While the short-term effects of antibiotics on the microbiome are well known and are illustrated by the consequences of superinfection with C. difficile when the resident microbiome is suppressed, it has been assumed that the intrinsic resiliency of the microbiome ensured its timely and complete recovery. While hints that some taxa may suffer longer-term damage have been extant for some time, now comes compelling evidence of a more generalized and long-lasting effect. Using the Swedish Prescribed Drug Register, these investigators examined the impact of oral antibiotic use over the previous eight years on gut microbiome composition using metagenomics in just under 15,000 adults. While antibiotic use within the past year had the greatest impact on the microbiome (as indicated by reductions in species diversity and richness as well as changes in composition), effects were seen for even one course of antibiotics over the previous eight years. The most striking effects were observed in relation to the use of clindamycin, fluoroquinolones, and flucloxacillin.
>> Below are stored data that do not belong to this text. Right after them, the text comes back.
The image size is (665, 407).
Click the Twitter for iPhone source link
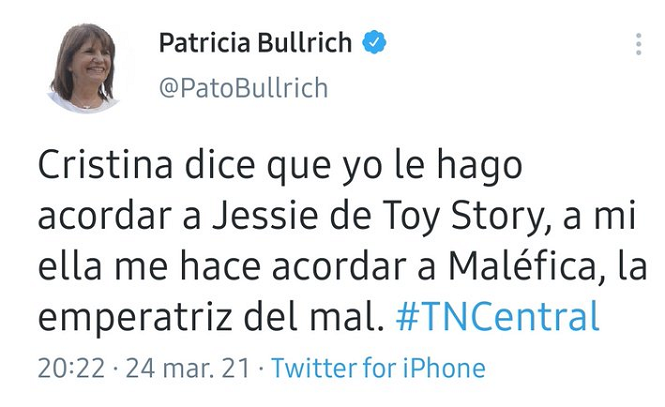pyautogui.click(x=378, y=368)
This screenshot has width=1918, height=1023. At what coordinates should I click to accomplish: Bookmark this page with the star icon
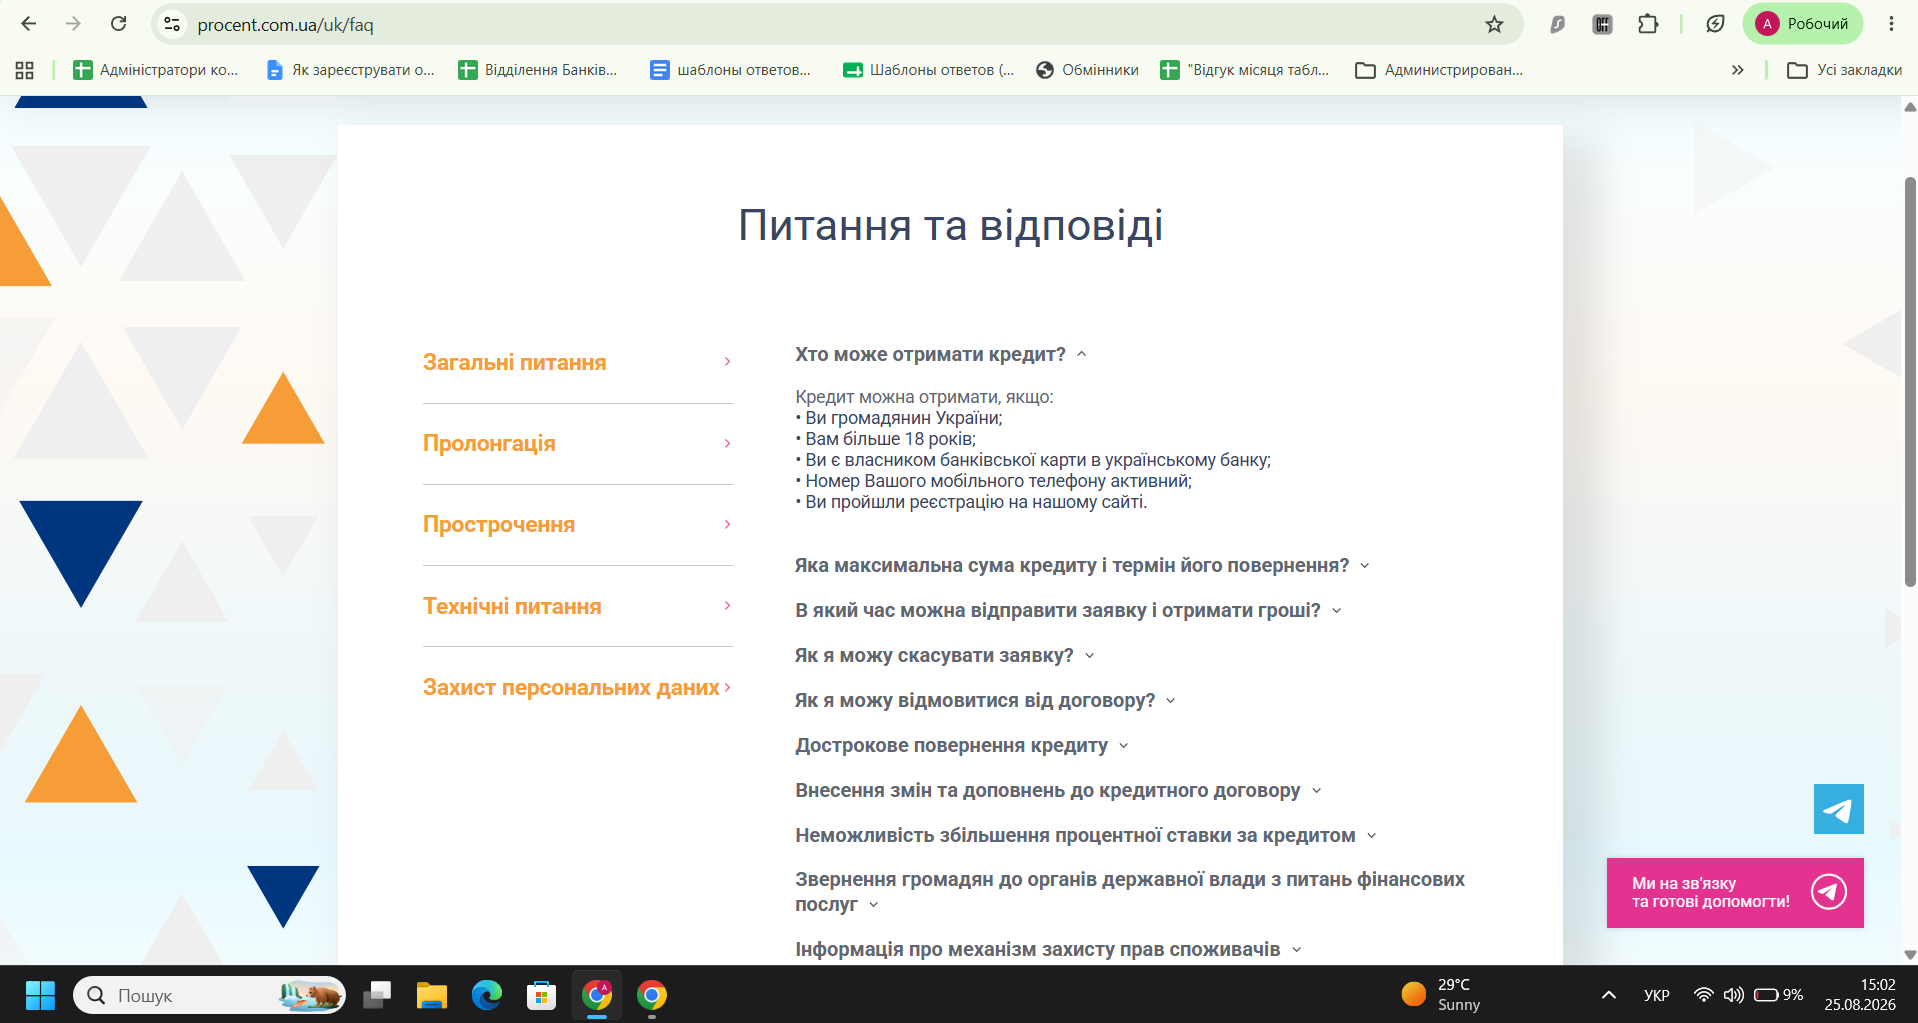click(1494, 24)
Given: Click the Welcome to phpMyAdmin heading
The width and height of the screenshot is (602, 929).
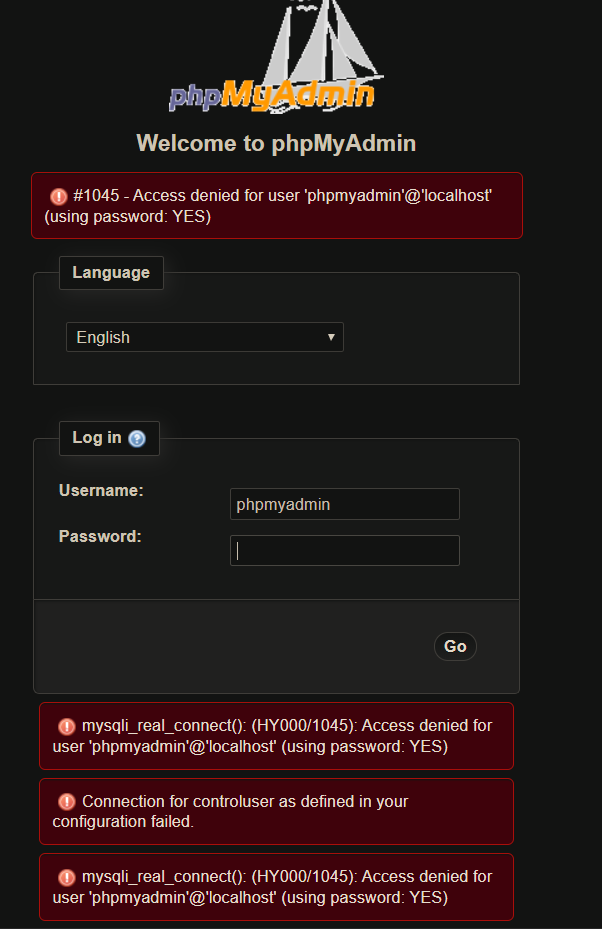Looking at the screenshot, I should 275,143.
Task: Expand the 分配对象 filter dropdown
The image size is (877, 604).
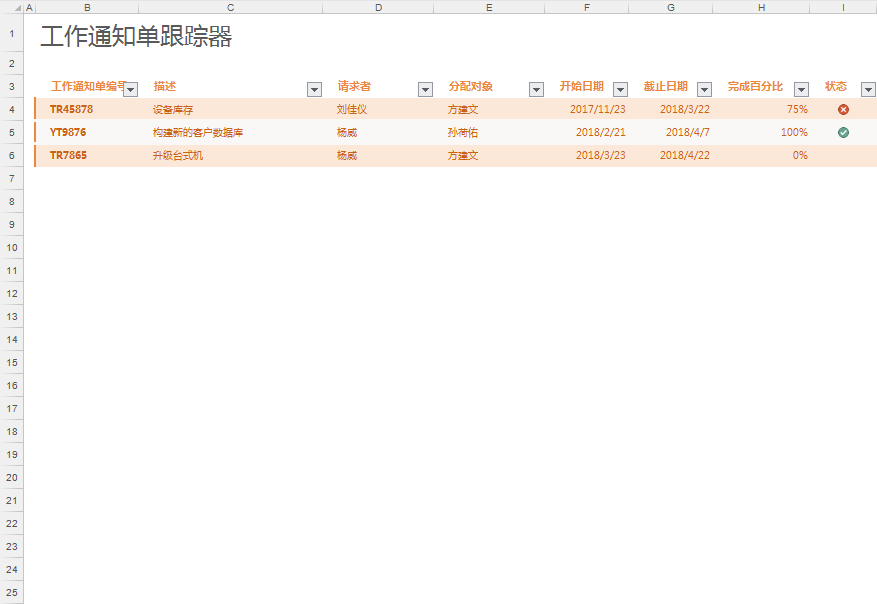Action: 536,89

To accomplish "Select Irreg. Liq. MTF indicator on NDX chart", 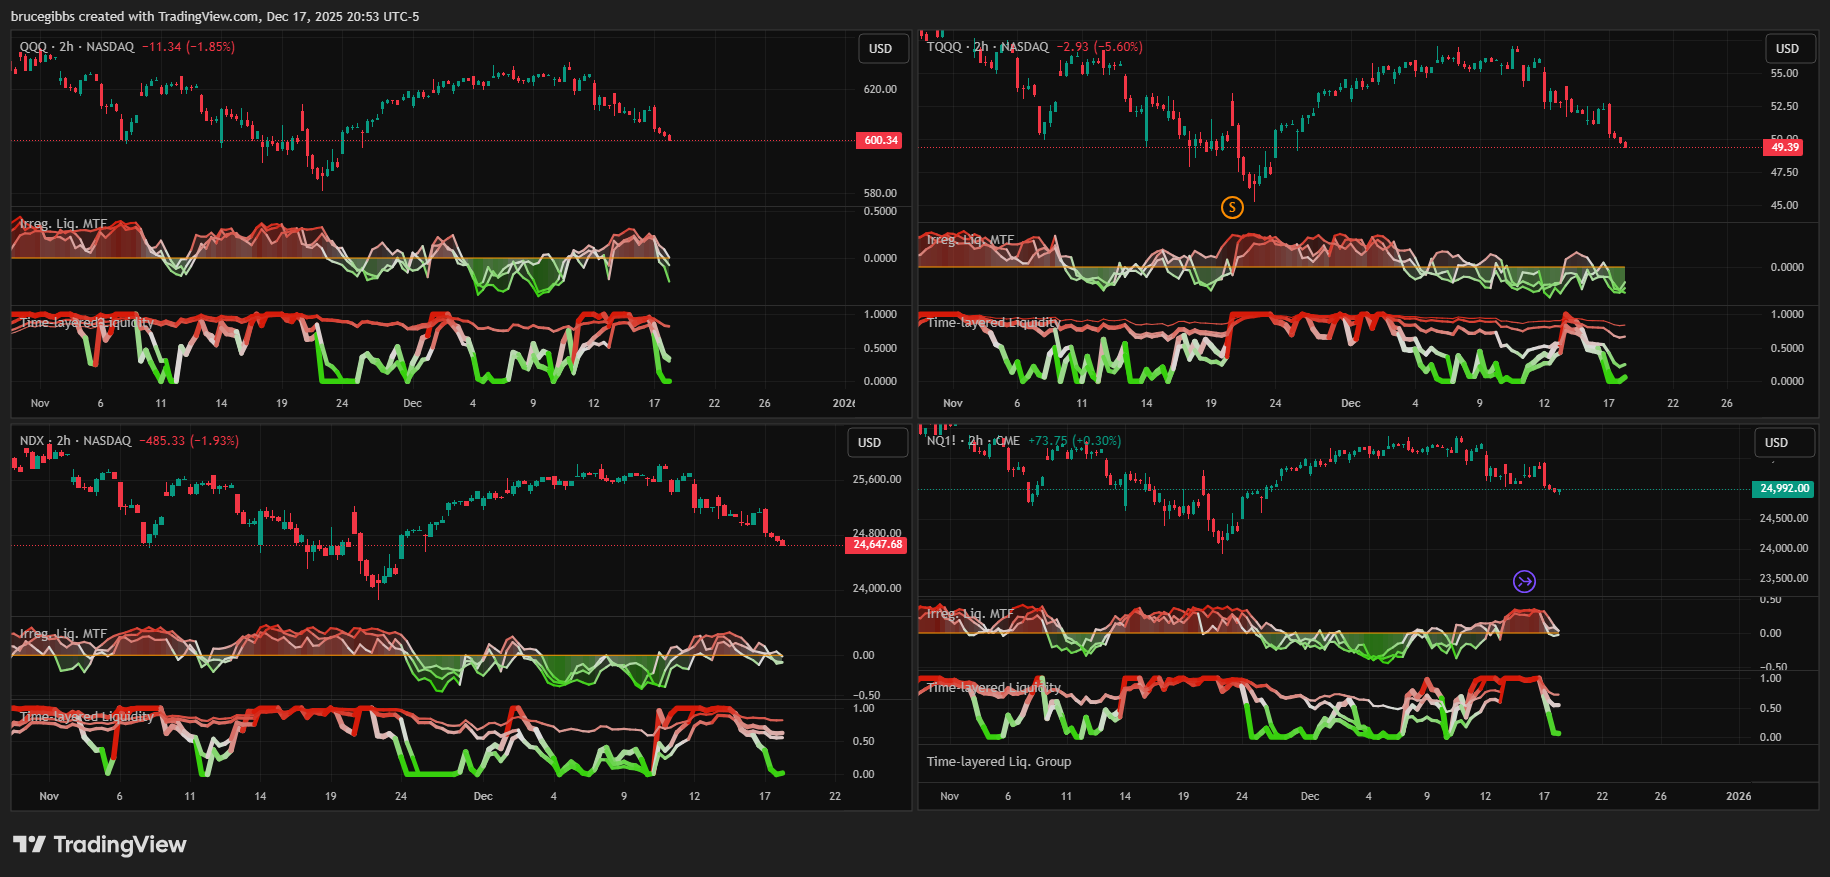I will [63, 634].
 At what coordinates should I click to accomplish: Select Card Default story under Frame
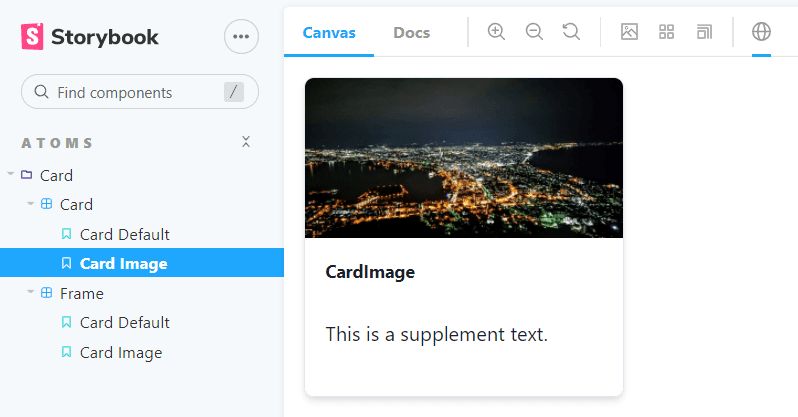124,322

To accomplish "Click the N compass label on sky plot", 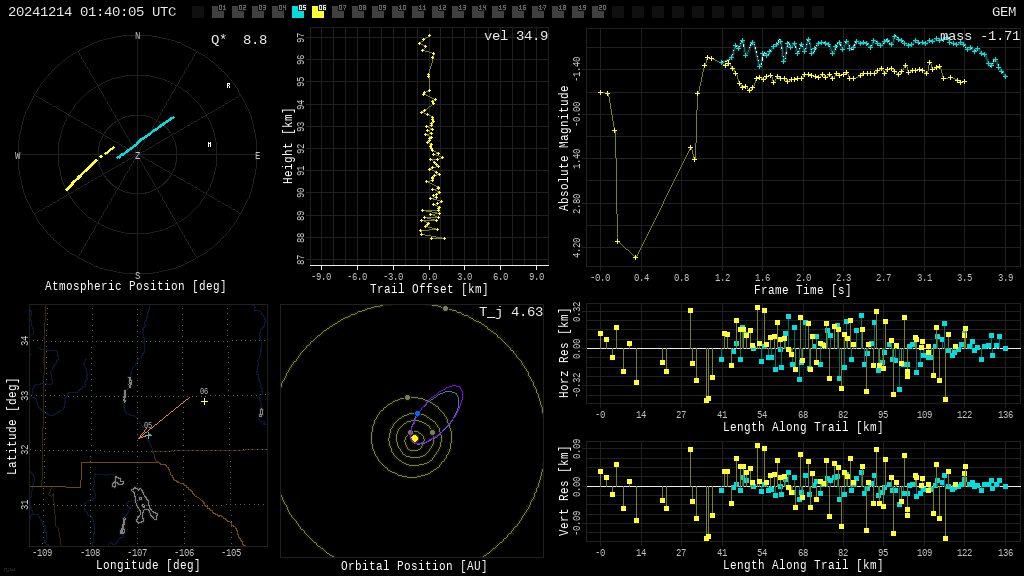I will pos(138,37).
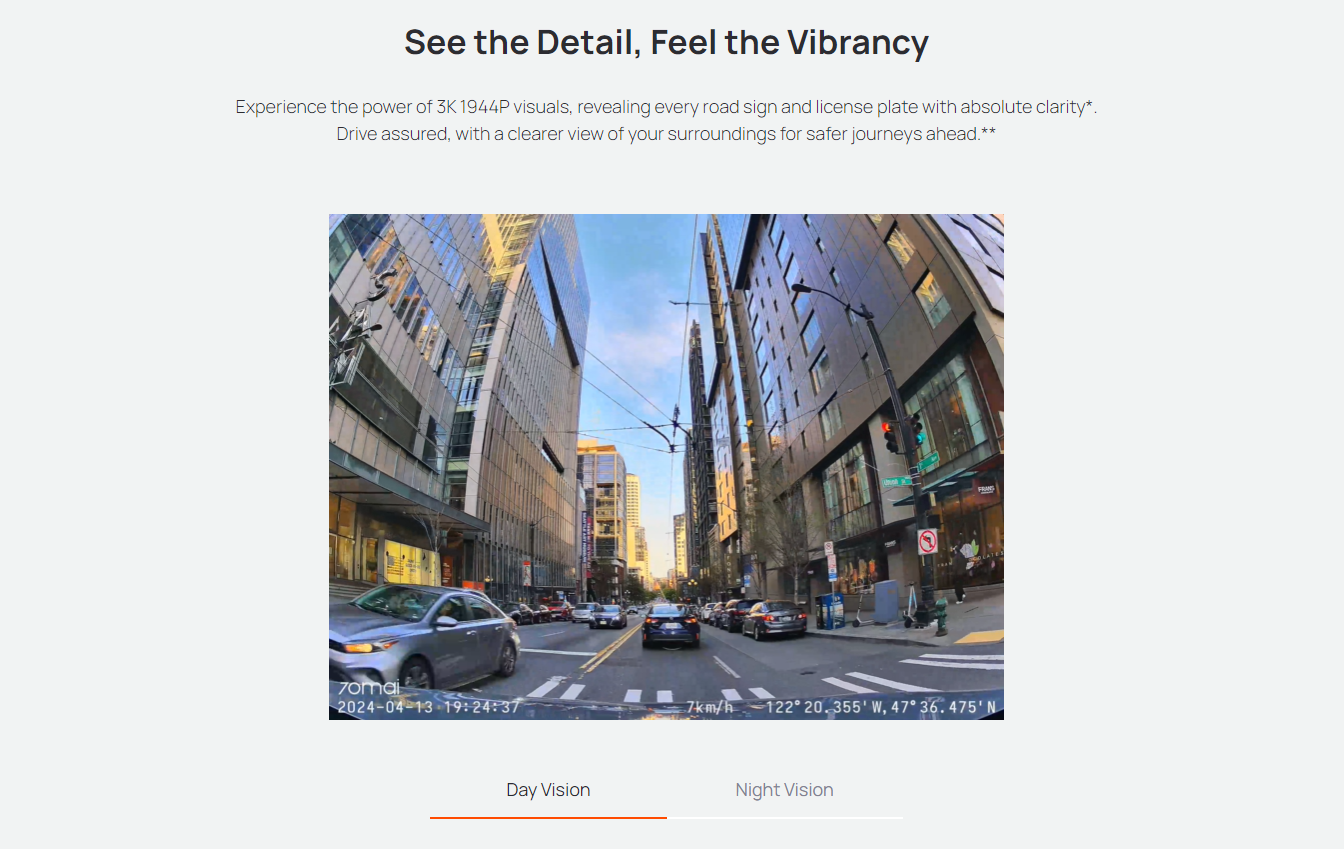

For example, each course of clindamycin within the prior year was associated with the detection of 47 fewer species. These three antibiotics also led to a relative increase in abundance of species linked to diseases such as obesity and diabetes. They also noted that the magnitude of microbiome disruption immediately after antibiotic treatment predicted the duration of its effect in the long term.
The introduction of antibiotics in the 1940s changed medical practice and saved many lives. We are now, however, in a crisis of our own making. The indiscriminate use of antibiotics has resulted in the emergence of resistant strains involved in important illnesses such as tuberculosis, sepsis, and sexually transmitted diseases. Antibiotic abuse extends well beyond inappropriate prescribing (for viral infections, for example) to their availability on the open market to the general public and their widespread use in animal husbandry – scenarios which individually and collectively promote antibiotic resistance and set the stage for opportunistic infections. The research in this manuscript magnifies these concerns by demonstrating, first, that antibiotics exert much longer term impacts on the microbiome than previously believed and, second, that antibiotic-related changes in the microbiome feature, not just reductions in diversity and commensal taxa, but the emergence of taxa that have been linked to obesity, diabetes, and risk for cardiovascular disease. These findings are eerily reminiscent of findings, in an animal model, of the metabolic effects of exposure to minute levels of antibiotics reflective of those that could be transferred to humans through the food chain from animals in which they had been used to promote growth.1 Not all antibiotics were culpable. Though its conclusions are bolstered by the sheer size of the population studied and its close representation of the general population, this was not a prospective study and deserves repeating in a prospective manner with longitudinal sampling of the microbiome and meticulous documentation of disease occurrence and/or the development of risk thereof.
Baldanzi G, Larsson A, Sayols-Baixeras S, Dekkers KF, Hammar U, Nguyen D, Graells T, Ahmad S, Gazolla Volpiano C, Meric G, Järhult JD, Tängdén T, Ludvigsson JF, Lind L, Sundström J, Michaëlsson K, Ärnlöv J, Kennedy B, Orho-Melander M, Fall T. Antibiotic use and gut microbiome composition links from individual-level prescription data of 14,979 individuals. Nat Med. 2026 [epub ahead of print}.